Fini has been in a dispute with Berlusconi for months over issues ranging from immigration to the prime minister’s attempt to restrict the use of police wiretaps and punish journalists who publish transcripts of them.
After Berlusconi issued a statement on Thursday describing Fini’s views as “absolutely incompatible with the founding principles” of the party, Fini fought back in a hastily called press conference.
“Last night, in two-and-a-half hours, without being able to give my views, I was effectively expelled from the party I helped found,” he said.
Explaining his rift with Berlusconi, Fini said the party’s defense of scandal-hit members of the government “too often meant an expectation of impunity.”

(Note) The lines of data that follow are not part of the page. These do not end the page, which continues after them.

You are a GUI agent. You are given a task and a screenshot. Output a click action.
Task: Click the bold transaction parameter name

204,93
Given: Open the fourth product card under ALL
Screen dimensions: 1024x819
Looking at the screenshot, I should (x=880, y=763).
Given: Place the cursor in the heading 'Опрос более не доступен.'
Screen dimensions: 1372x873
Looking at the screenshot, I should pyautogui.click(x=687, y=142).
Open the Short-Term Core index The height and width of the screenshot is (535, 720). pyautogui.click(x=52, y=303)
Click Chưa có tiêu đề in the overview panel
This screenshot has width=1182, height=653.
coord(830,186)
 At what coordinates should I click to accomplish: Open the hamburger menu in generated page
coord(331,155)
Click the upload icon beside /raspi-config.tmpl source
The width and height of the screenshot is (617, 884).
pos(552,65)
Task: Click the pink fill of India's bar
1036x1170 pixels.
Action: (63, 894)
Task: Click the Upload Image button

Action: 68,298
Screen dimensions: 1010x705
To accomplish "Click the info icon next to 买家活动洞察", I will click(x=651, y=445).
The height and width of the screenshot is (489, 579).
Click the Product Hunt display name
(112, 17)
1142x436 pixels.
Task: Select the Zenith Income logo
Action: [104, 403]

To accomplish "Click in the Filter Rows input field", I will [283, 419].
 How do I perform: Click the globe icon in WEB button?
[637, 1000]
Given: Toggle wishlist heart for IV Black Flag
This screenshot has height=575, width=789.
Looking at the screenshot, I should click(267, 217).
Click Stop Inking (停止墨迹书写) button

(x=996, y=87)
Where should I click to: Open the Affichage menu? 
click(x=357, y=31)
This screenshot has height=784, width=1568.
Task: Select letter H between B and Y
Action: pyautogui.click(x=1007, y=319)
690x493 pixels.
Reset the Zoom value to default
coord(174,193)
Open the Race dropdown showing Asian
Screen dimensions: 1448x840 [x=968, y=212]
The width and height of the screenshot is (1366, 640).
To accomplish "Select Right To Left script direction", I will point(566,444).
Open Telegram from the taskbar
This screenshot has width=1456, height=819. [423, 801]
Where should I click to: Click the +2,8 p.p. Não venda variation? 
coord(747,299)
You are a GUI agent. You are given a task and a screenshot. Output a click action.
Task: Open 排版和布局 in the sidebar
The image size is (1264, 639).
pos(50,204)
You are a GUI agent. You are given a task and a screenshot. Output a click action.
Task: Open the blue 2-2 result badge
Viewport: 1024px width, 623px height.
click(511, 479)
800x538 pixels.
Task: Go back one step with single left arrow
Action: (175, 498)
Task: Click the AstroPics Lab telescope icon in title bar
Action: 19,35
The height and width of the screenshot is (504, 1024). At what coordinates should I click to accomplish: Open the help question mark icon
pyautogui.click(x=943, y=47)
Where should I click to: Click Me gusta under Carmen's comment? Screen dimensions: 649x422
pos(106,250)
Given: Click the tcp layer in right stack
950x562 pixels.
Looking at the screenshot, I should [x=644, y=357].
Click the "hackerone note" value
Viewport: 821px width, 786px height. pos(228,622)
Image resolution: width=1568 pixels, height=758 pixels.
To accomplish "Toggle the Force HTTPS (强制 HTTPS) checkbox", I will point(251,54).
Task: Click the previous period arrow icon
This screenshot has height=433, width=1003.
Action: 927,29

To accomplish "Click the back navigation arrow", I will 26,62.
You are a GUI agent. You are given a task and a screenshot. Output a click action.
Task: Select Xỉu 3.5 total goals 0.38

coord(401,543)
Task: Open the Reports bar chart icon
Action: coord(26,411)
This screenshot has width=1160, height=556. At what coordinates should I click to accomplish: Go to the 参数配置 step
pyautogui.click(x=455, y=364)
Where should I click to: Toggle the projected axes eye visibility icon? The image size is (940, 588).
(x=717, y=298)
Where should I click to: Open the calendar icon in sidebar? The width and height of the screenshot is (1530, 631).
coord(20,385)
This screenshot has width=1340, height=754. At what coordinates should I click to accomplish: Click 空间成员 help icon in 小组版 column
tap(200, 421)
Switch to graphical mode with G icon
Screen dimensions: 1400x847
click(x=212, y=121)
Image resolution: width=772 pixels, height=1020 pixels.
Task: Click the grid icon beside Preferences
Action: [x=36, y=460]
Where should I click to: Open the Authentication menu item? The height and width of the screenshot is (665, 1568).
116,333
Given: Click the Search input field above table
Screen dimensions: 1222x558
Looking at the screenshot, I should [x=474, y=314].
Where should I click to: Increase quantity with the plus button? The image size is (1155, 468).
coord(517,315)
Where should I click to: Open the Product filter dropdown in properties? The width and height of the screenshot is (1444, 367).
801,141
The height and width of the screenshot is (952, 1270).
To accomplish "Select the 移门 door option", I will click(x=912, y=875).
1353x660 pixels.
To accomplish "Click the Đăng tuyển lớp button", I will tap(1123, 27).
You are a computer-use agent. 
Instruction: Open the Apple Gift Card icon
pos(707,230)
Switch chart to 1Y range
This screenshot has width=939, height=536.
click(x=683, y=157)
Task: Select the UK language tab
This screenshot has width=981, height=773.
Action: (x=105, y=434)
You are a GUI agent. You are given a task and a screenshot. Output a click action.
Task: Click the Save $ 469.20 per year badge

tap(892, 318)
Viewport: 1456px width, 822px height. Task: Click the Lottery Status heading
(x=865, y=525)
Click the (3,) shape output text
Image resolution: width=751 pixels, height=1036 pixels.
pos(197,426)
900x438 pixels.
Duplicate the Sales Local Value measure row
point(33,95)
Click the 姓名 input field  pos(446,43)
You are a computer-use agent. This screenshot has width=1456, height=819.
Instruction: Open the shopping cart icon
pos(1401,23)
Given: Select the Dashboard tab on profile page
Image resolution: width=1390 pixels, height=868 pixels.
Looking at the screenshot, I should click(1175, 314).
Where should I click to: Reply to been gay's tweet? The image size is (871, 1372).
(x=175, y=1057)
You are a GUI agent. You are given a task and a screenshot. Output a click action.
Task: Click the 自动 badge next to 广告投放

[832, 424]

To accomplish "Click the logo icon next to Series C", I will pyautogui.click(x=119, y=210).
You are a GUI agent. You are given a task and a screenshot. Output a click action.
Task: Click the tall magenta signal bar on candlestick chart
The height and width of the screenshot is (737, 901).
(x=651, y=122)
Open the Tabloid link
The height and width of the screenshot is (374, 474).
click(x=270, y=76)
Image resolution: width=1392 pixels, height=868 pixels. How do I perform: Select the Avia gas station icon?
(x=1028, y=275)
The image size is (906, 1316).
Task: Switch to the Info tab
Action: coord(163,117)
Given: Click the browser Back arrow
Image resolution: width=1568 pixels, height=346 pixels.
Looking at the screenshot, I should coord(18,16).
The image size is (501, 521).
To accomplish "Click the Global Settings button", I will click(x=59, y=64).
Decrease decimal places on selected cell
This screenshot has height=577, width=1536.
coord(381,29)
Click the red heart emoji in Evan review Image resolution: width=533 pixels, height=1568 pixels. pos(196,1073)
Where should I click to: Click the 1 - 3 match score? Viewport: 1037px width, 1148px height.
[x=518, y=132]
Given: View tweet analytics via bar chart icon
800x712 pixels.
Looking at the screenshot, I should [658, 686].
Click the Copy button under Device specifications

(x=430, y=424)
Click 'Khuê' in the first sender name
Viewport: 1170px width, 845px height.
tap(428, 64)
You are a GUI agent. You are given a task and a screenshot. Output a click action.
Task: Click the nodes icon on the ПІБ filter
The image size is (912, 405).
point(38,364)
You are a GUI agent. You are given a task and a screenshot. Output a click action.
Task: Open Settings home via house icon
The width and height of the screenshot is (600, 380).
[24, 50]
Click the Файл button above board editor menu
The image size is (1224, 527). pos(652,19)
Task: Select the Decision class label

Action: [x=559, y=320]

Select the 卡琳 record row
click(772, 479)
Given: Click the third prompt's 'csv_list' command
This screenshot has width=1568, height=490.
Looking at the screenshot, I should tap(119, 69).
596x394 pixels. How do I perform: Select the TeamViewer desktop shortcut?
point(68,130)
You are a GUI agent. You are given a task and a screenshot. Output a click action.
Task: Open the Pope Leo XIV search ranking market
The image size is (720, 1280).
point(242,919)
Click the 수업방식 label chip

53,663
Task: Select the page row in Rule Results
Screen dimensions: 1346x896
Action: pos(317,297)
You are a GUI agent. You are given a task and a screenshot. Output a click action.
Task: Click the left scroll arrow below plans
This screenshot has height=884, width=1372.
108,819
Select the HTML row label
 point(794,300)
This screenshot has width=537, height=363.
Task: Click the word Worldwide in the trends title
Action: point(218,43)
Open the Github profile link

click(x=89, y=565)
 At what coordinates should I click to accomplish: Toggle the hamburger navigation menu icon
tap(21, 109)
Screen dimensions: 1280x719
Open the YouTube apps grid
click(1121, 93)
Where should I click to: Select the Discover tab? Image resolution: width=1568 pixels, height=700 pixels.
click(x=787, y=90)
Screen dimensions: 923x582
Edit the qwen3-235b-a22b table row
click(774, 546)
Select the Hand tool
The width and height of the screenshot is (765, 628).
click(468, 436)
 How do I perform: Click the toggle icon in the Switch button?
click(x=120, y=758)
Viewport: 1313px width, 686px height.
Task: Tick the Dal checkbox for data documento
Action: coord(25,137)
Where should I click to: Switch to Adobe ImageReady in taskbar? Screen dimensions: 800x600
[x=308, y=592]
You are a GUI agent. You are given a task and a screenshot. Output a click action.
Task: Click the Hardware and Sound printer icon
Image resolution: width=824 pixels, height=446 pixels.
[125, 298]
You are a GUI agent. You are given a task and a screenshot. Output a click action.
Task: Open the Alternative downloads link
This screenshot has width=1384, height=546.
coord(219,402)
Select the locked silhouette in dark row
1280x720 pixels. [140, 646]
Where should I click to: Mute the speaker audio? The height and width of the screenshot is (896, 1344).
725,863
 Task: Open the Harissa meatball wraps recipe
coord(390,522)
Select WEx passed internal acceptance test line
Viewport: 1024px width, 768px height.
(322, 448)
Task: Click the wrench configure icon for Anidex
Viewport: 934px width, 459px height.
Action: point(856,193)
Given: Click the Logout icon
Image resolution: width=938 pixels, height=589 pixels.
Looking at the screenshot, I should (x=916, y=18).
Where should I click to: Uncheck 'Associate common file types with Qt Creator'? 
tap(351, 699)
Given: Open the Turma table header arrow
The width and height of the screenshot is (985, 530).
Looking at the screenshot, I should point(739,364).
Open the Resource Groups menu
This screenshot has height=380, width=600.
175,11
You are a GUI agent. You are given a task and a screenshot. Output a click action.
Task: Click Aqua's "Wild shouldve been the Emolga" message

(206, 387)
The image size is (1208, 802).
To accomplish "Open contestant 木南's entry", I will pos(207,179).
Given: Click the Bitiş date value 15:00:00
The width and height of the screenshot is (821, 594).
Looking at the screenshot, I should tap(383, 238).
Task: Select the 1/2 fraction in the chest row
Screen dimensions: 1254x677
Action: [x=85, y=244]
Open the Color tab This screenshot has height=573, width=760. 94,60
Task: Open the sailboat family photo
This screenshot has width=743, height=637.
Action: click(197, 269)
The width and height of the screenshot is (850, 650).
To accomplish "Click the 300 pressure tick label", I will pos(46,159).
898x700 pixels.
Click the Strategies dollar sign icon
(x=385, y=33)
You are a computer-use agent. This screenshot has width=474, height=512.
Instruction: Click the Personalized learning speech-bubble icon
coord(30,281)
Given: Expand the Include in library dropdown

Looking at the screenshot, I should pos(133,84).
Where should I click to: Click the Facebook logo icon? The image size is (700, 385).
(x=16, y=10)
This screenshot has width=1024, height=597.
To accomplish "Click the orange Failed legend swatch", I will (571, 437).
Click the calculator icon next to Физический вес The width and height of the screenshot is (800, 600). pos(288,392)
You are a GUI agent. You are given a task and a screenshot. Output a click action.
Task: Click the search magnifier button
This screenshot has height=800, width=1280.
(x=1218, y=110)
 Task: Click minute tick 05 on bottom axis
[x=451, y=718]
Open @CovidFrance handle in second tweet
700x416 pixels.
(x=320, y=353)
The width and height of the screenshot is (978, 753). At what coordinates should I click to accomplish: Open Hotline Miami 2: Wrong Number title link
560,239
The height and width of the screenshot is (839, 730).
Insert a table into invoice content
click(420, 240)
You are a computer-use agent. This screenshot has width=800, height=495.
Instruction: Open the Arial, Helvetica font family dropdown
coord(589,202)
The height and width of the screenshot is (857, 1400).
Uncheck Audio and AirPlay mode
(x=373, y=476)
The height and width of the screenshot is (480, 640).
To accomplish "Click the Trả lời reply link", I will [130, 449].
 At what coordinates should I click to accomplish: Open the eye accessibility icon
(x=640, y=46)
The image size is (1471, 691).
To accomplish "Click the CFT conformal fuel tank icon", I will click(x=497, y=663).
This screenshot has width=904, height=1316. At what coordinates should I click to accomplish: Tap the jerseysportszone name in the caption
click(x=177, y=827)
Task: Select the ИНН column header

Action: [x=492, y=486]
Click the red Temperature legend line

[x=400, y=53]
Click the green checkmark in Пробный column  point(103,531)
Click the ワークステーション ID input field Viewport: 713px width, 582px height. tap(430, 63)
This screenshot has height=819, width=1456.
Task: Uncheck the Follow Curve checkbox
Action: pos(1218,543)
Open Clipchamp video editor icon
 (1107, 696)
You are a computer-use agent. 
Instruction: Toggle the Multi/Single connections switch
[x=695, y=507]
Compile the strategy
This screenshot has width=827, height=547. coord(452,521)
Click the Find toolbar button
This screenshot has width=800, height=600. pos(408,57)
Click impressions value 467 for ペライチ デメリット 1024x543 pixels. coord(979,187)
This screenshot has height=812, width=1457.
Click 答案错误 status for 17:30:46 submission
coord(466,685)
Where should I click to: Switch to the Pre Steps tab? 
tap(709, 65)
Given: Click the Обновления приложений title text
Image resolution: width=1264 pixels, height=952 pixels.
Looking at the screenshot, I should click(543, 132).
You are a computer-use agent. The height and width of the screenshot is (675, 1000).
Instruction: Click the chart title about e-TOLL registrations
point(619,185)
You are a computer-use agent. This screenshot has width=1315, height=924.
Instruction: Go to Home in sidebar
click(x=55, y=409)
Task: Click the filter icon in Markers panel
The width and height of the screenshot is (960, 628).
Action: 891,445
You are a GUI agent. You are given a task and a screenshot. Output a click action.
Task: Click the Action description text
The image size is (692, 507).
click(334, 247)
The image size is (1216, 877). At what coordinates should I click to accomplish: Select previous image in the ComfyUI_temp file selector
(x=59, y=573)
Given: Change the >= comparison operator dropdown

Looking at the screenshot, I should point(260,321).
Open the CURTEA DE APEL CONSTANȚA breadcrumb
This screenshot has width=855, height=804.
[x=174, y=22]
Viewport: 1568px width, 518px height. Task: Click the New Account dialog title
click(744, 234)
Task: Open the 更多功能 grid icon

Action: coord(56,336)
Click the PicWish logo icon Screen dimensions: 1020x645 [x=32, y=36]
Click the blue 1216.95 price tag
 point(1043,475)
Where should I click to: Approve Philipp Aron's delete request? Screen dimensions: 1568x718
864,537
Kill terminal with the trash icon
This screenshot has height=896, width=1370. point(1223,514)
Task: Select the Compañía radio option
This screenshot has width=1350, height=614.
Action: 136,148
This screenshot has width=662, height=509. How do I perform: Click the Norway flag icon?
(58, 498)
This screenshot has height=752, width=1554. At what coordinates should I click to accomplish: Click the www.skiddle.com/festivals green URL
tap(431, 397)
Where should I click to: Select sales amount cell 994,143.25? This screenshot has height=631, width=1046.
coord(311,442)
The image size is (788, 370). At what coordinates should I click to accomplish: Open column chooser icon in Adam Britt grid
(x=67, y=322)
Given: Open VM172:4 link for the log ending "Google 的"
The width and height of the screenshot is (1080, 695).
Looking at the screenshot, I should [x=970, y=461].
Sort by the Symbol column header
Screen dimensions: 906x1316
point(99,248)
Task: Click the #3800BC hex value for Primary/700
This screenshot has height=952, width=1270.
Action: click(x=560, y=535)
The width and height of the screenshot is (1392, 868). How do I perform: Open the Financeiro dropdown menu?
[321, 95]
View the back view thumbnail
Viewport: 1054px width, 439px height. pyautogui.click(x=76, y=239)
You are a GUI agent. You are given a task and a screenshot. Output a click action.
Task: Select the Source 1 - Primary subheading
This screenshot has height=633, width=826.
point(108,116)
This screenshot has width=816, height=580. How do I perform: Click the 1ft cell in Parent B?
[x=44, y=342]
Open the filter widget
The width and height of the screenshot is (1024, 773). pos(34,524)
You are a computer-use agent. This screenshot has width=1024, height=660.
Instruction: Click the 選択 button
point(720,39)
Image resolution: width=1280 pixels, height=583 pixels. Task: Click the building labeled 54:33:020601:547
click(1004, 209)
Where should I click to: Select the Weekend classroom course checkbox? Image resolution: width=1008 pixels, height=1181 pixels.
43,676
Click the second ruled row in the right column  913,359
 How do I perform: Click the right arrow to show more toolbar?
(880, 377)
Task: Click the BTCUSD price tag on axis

Fini added that he was fighting for legality “in the fullest sense of the word, that is fighting crime as the government is meritoriously doing, but also public ethics, sense of state and playing by the rules.”
Fini also railed at Berlusconi’s bid to force him to resign his post as speaker in the lower house.
Among the supporters of Fini who have joined the new parliamentary group, called Future and Freedom for Italy, are Italian European Affairs minister Andrea Ronchi and deputy Giulia Buongiorno, a lawyer who gained notoriety defending former Italian prime minister Giulio Andreotti against mafia charges and Italian student Raffaele Sollecito against charges of murdering British student Meredith Kercher.
As chairwoman of the lower house justice commission, Buongiorno has been instrumental in battling Berlusconi’s wiretapping clampdown, which will now be voted on after the summer break.
“With the wiretap vote coming up in the autumn, Berlusconi has got a month to find 10 or so deputies,” said James Walston, a political analyst at the American University of Rome. “He will be going on a shopping spree with the Union of Christian Democrats [UDC] in his sights.”
The small UDC party is led by Pier Ferdinando Casini, a former Berlusconi ally.
Alessandro Campi traced the break-up between Fini and Berlusconi to a shouting match the two had at a conference in April, which culminated in Fini demanding “What will you do? Get rid of me?”
“Berlusconi probably never forgave Fini for challenging him in public,” he said.